— Begin SOURCE DATA —

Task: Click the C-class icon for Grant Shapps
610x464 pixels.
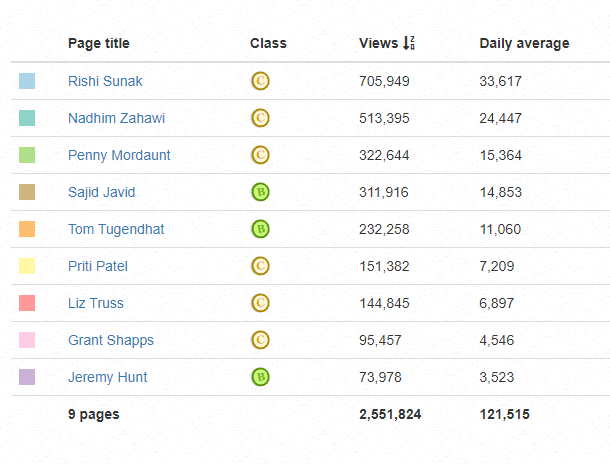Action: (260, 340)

— End SOURCE DATA —
— Begin SOURCE DATA —

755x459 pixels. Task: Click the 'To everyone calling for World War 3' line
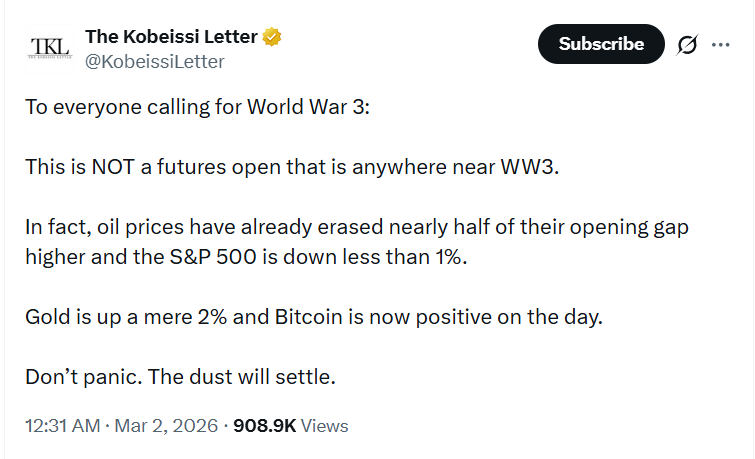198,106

— End SOURCE DATA —
— Begin SOURCE DATA —

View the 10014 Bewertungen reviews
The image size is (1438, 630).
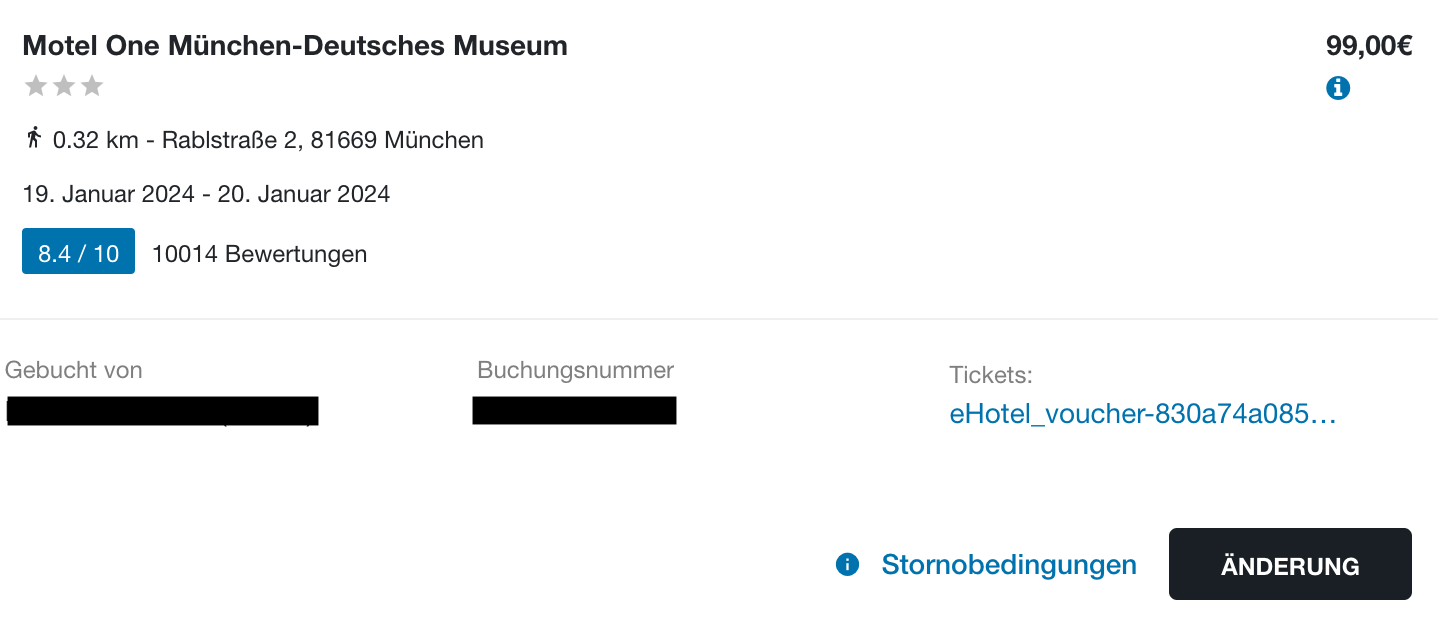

— End SOURCE DATA —

PROBLEM DESCRIPTION
Reproduce the stretch from the line containing "Task: Click the C-class icon for Grant Shapps" through the line containing "Action: (260, 340)", including the request, and multiply each coordinate in the answer by 1.25, rounding to whole numbers with halves going up. Omit the picture from your answer.

REPLY
Task: Click the C-class icon for Grant Shapps
610x464 pixels.
Action: (325, 425)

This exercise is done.